Sachin is a product manager and strategist specializing in mobile and cloud products for both consumer and enterprise. He also has experience as a founder and early employee for four startups, as well as experience in venture capital, investment banking, and alternative investment management.
We first met Sachin at StartUp House in San Francisco, when he pitched his company to the community for 1 Million Cups. We have had the pleasure of knowing him ever since. In this blog, he has graciously offered valuable tips for aspiring entrepreneurs.
What was your inspiration to form your own business?
As I moved up in my career, I spent more time coordinating information and less time doing the actual work I was hired to do. Braid was built to help with that problem. Braid is a simple project coordination platform built inside the tools you already use, so that you can share with your team at "the moment of work" - when the client emails you, when you send out a proposal, when you're walking out of a meeting, and so forth. With Braid, it's so easy to add information and keep a project moving forward that people naturally choose to share and update others. This means information is more trustworthy because it's more timely.
What is the biggest challenge you faced thus far as an entrepreneur?
Building the right thing with as little money as possible. I'm a self-taught programmer, and I'm not very good. So I've had contractors help me to move faster. But that costs money, so I have to be super good a customer development and product management so that we build the right thing. Even with my experience, we still made a mistake and built our iOS app before our Chrome extension that puts Braid inside of Gmail. So we lost a few months and a fair chunk of change. Thankfully, we've recovered from that mistake and will be able to push out an even better iOS app soon.
What is the best decision you made so far as an entrepreneur?

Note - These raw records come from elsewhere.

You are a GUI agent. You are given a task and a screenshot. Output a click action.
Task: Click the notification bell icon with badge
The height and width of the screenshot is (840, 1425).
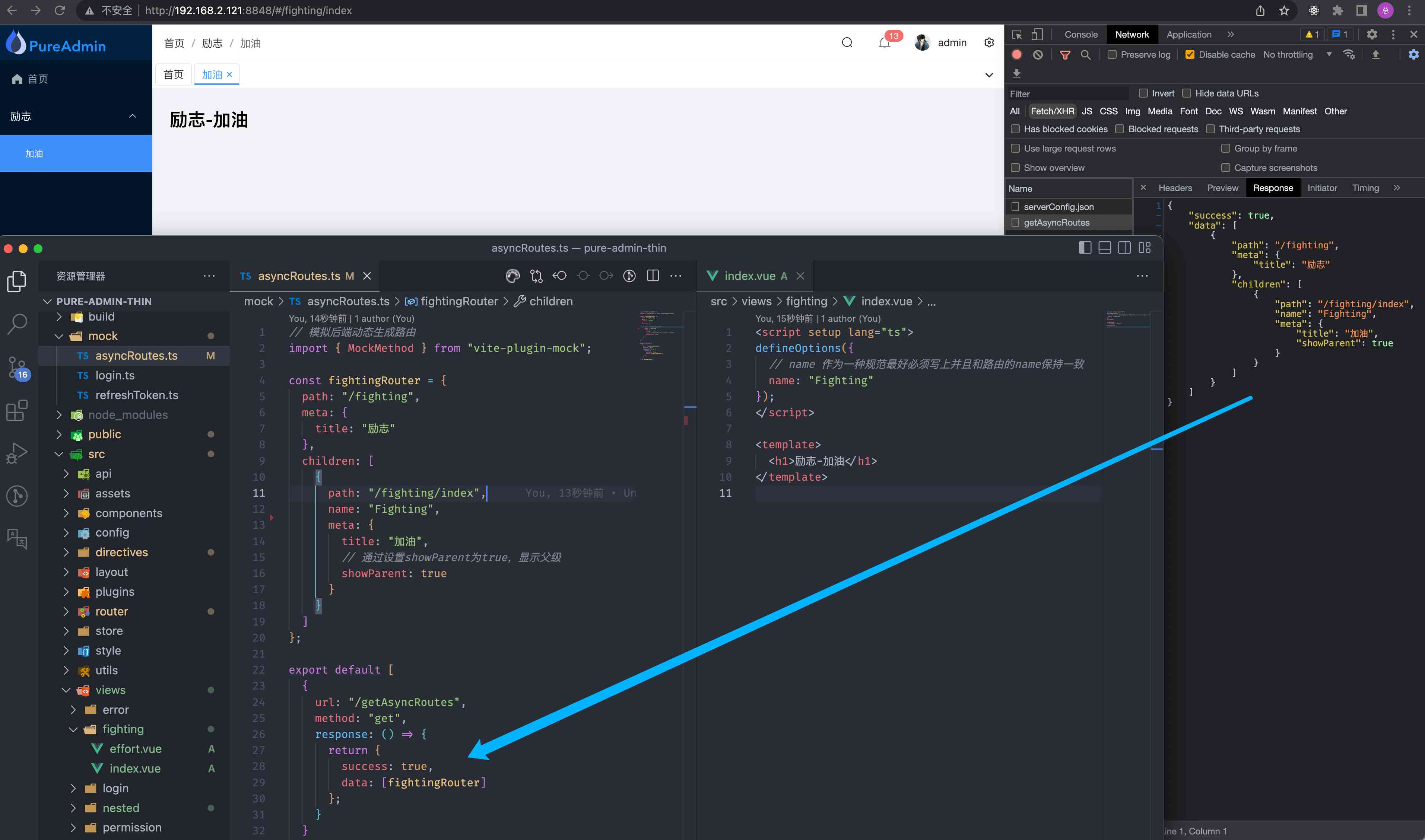(884, 43)
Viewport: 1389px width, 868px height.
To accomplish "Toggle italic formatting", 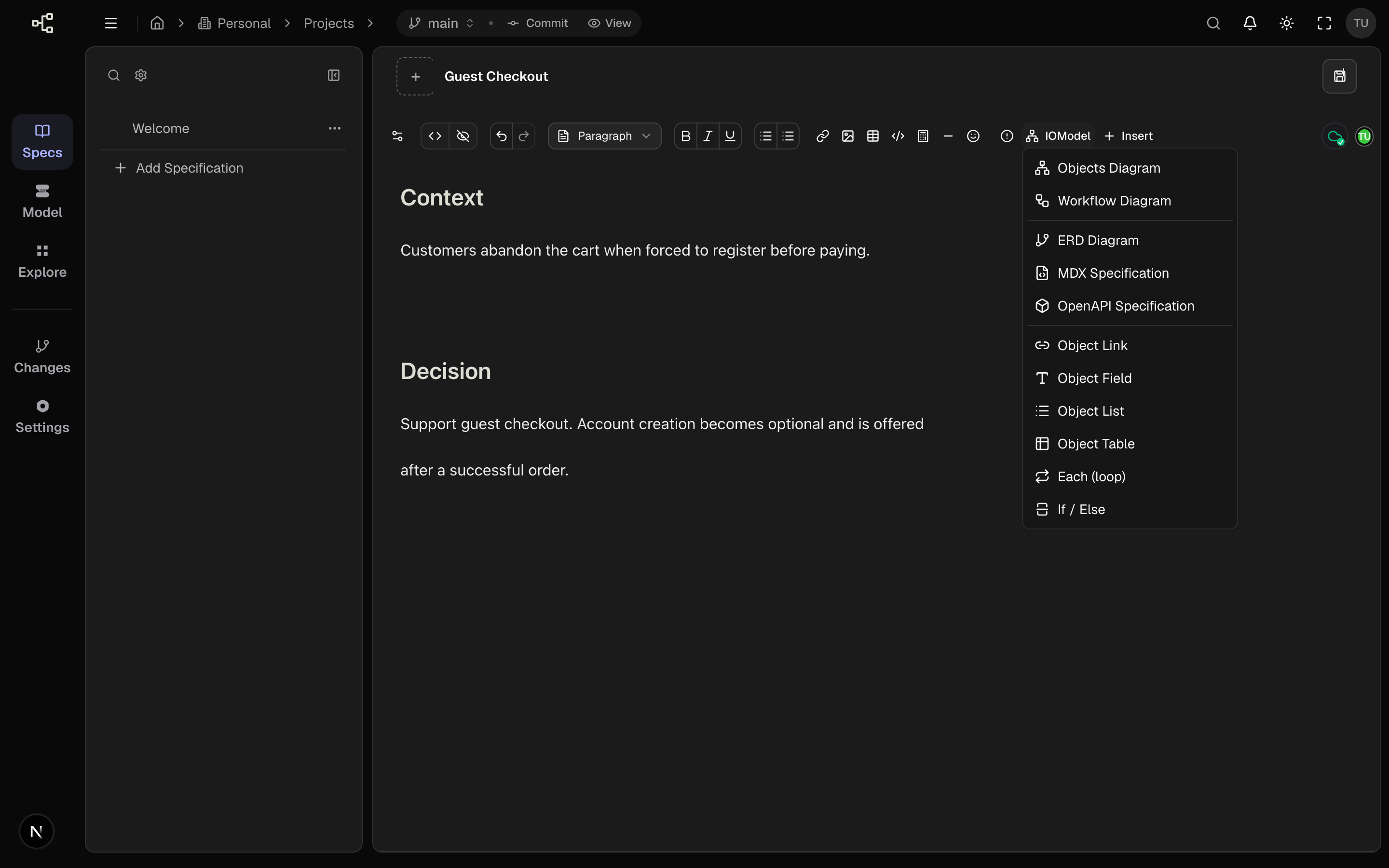I will click(708, 136).
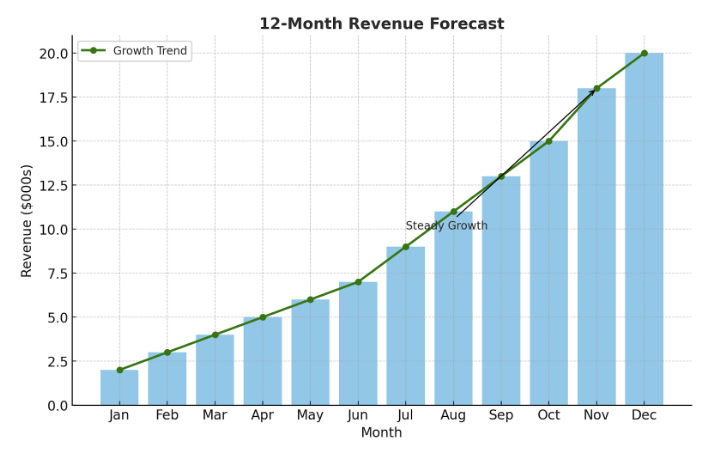
Task: Click the 20.0 tick label on y-axis
Action: point(53,53)
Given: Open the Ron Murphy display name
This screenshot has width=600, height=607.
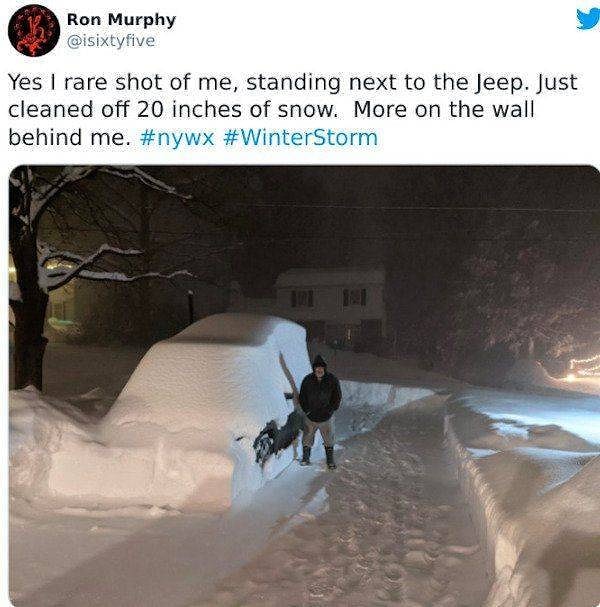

I had a meeting with an early advisor where I shared a grand vision for Braid - one that would have required teams and companies to dramatically change the way they worked. The advisor told me to focus on building the smallest possible thing, just to test to see if people would recognize they had the problem I wanted to solve - then build out a broader offering once it was successful. Thankfully, we did this - it got us to early users much faster and has opened up possibilities we hadn't even considered before.